Tracking State PFAS Restrictions
States like California have been active in the past few years passing laws to regulate PFAS in products. So far, 12 states have enacted laws that ban or impose reporting or disclosure requirements for PFAS in products ranging from food packaging to textiles to cosmetics, cookware to juvenile products to carpets, rugs, and upholstered furniture. In 2023 alone, state lawmakers introduced over 200 new bills addressing PFAS, most of which sought to ban certain products containing intentionally added PFAS. State legislatures have articulated concerns about the health effects of PFAS and perceived harmful exposures to consumers, workers, and the environment stemming from these products.
While each state’s requirements differ to some extent, states have uniformly adopted the same sweeping definition of PFAS: a class of fluorinated organic chemicals containing at least one fully fluorinated carbon atom. Additionally, no state has established any de minimis level or thresholds for intentionally added PFAS.
As states continue to move forward with emerging PFAS product restrictions, those who manufacture, distribute, and sell such products must prepare for the changing legal landscape. Below, we summarize the upcoming compliance dates for these state PFAS restrictions:
The sheer scope of these state laws has subjected potentially millions of products currently sold or distributed in states to various labeling, disclosure, and reporting requirements or bans. This trend creates challenges for product manufacturers and retailers alike. Companies have to ascertain which of their products are impacted, where those products are impacted, and how to gather the information they need to determine if even trace amounts of PFAS are in their products or in the materials used to manufacture their products.
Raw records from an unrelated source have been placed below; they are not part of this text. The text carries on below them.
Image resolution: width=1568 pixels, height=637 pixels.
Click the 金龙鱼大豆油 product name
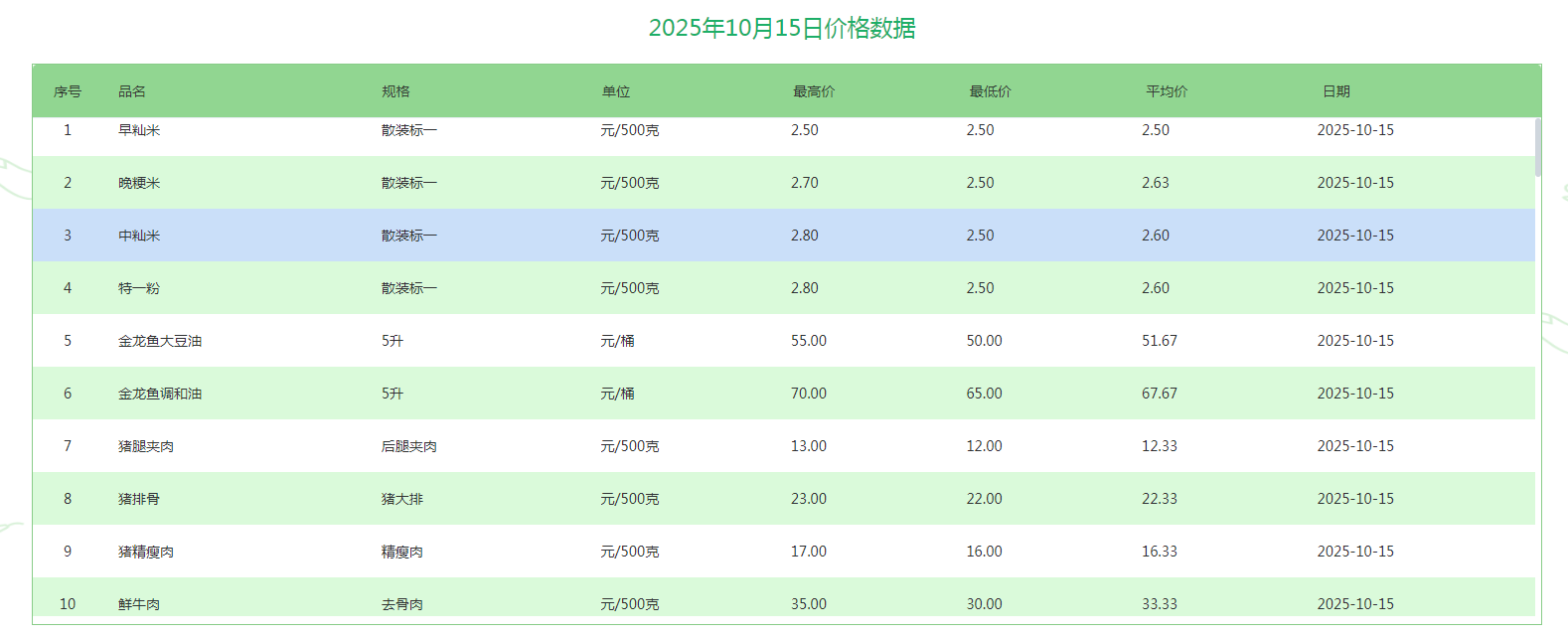[x=160, y=341]
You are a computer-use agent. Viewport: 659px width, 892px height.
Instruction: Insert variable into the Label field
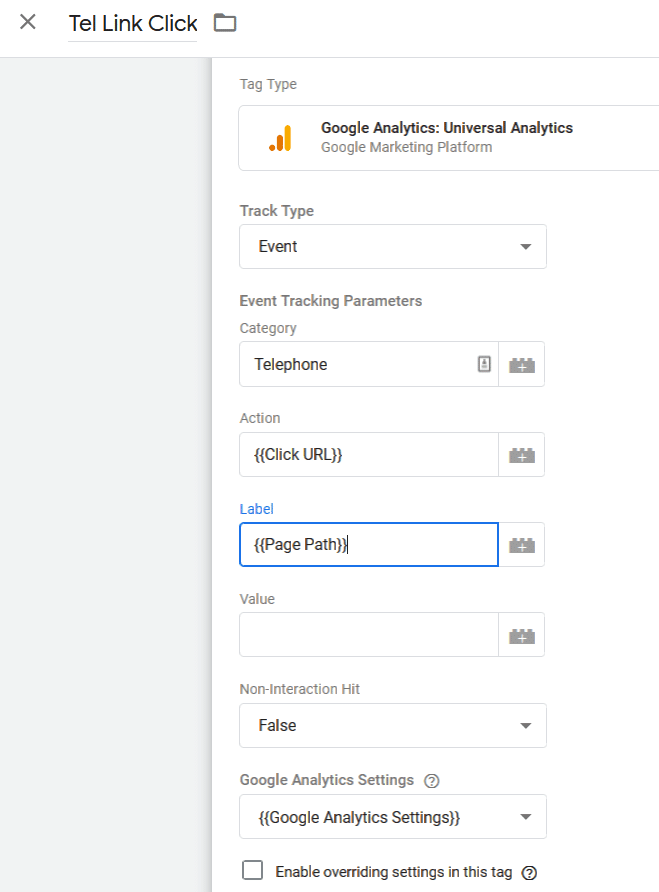(x=522, y=545)
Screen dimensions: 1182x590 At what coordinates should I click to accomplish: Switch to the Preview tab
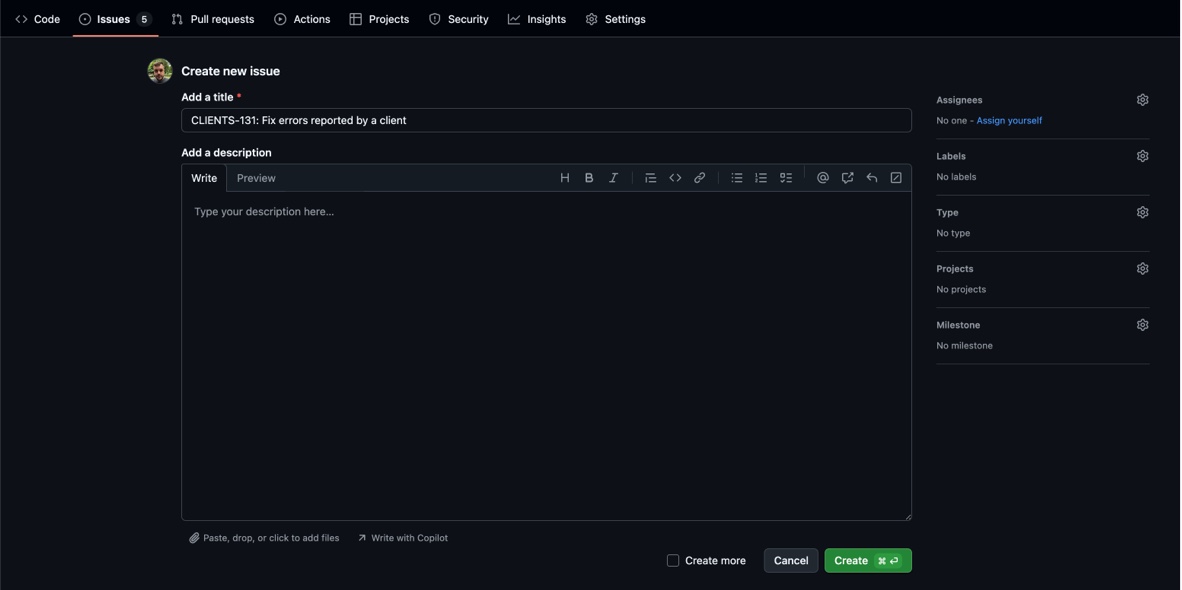point(256,178)
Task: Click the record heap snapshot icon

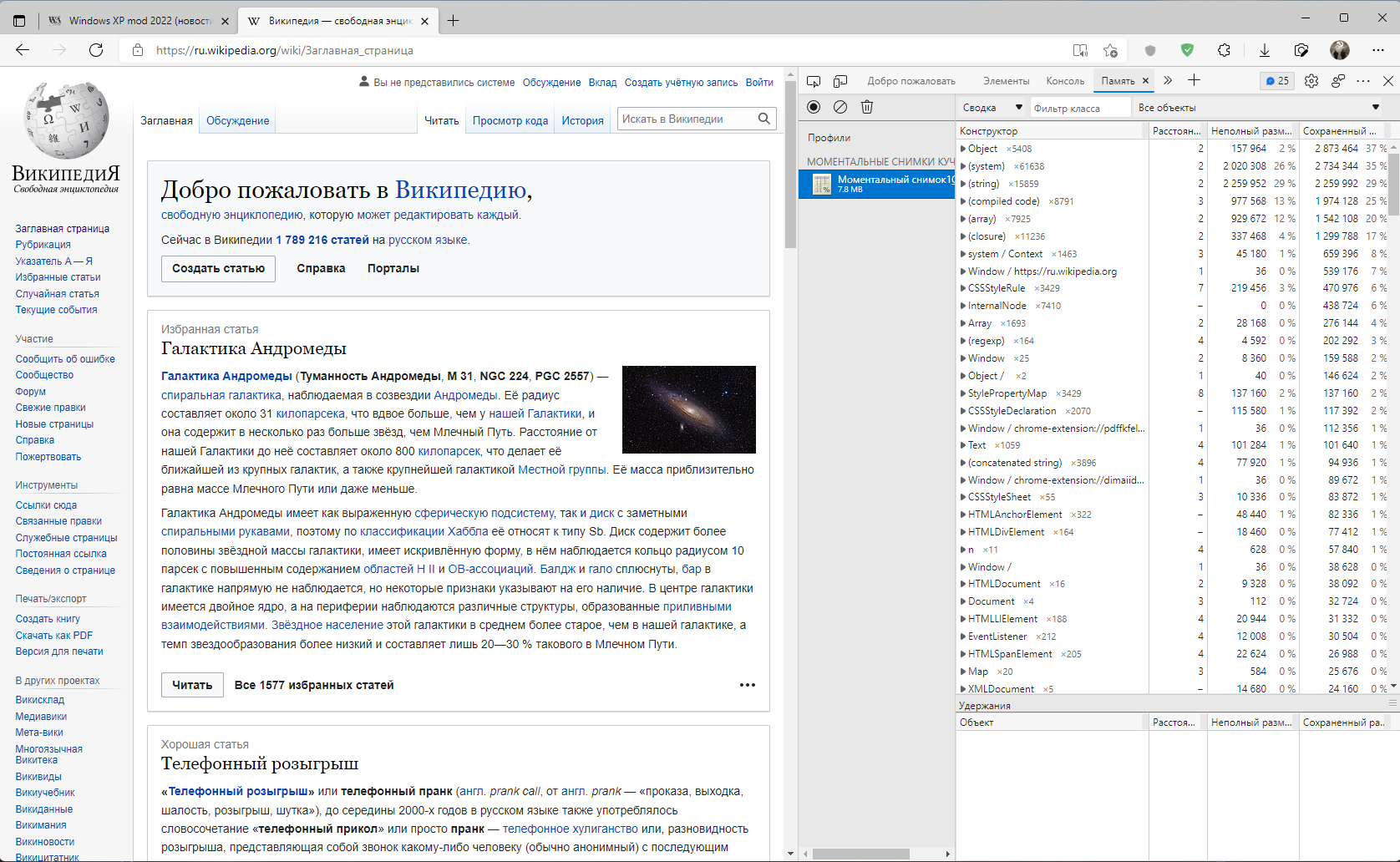Action: pyautogui.click(x=814, y=107)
The Hunton Andrews Kurth LLP (HuntonAK) PFAS in Products State Law Tracker is a publicly accessible tool to help companies track state statutes and regulations that ban or impose reporting or disclosure requirements for products containing PFAS. As state requirements for products containing PFAS continue to emerge, companies will need to regularly track these developments and prepare to assess the presence of PFAS in their supply chains. Businesses should also review each state’s laws and consult knowledgeable counsel to understand the nuances of each law. Because these laws are fast-changing and developing, it is incumbent on businesses to stay current as more laws change and new ones are adopted.